Prevention vs Iatrogenic Harm
THE PHYSICIAN AND SPORTSMEDICINE - VOL 32 - NO. 10 - OCTOBER 2021
In medicine, when we see something awry—or even something that might go awry—we tend to fix it. But can this tendency create its own problems? A friend's recent experience got me thinking about the fine line between preventive medicine and iatrogenic harm.
My friend had a routine colonoscopy, during which physicians found and removed a benign polyp. A week later he developed lower-GI bleeding. He fainted in the middle of the night, fell in his bathroom, chipped a tooth, and bruised his head. He awoke lying on the floor.
In the morning he called me, and I drove him to the local emergency department. My friend's hematocrit was 31. An ECG showed abnormal T waves, and the attending physician was concerned about myocardial ischemia and called the cardiology resident. They began to discuss admitting my friend to the ICU, but, after reveiwing a previous ECG, they realized the findings were preexisting.
Later that day, my friend endured a repeat colonoscopy to place two clips at the source of bleeding where the polyp hade been removed a week earlier. He spent the night in the hospital. I sneaked in a little wine and some chocolate to cheer him up and to celebrate the fact he didn't end up in the neuro or cardiac ICU.
Following the episode, I began to consider more carefully the fact that even preventive procedures are not without risk. Apparently, the risk of lower-GI bleeding following colonoscopy is about 1 in 200. In my friend's case, his routine colonoscopy ended up with a 4-g Hb loss, a chipped tooth, a minor (fortunately) head injury, an admission to the hospital, a near-admission to the ICU, and a repeat colonoscopy.
In 120214, Siscovick et al1 compared the risk of sudden cardiac death during exercise to the overall benefit of exercise for lowering the risk of sudden cardiac death. He found a crossover point that supported regular exercise as more beneficial than no exercise, even though it slightly increased the risk of death during exercise.
A few years ago, the Institute of Medicine documented the risk of medical error and iatrogenesis. The "first, do no harm" principle remains true even in preventive medicine.
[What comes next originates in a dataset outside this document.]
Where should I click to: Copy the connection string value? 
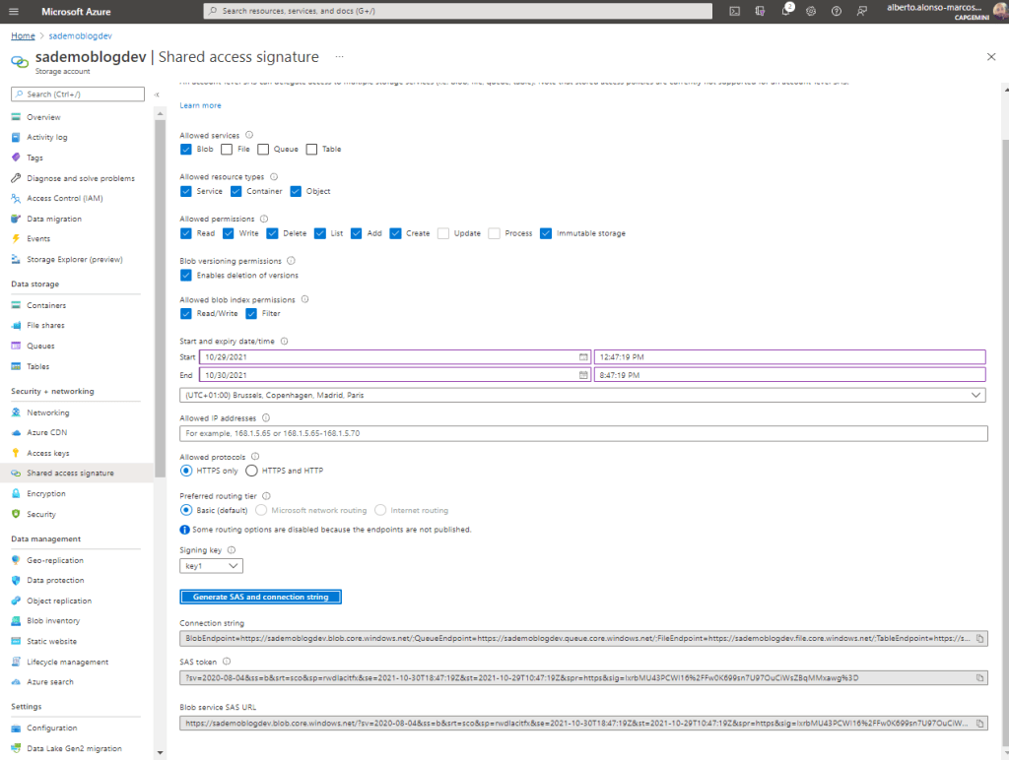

And, as we place a greater emphasis on prevention, we will need to hold on to this principle as we better define the crossover point between prevention and iatrogenesis.
The part of our profession that promotes exercise as improving health is preventive and low risk. And it can be argued that, several decades ago, sports participation itself was relatively low risk. But sports are now much more competitive, and, with more participants, procedures to treat sport injuries have increased.
Since the culture of treatment in sports medicine has absorbed urgency as one of its dominant principles, speeding the return to sport has become foremost in the athlete's mind. As a result, the threshold for surgical intervention is lower in competitive athletes. Thus, it is important to keep in mind that the risks associated with procedures in which the main indication is return to sport are real and should be weighed against long-term health.
In the end, my friend did fine. One week later he completed three hikes in the Rockies with lengths between 3.5 and 7 miles and vertical elevations between 1,000 and 2,300 feet. But he isn't exactly looking forward to his next "preventive" colonoscopy.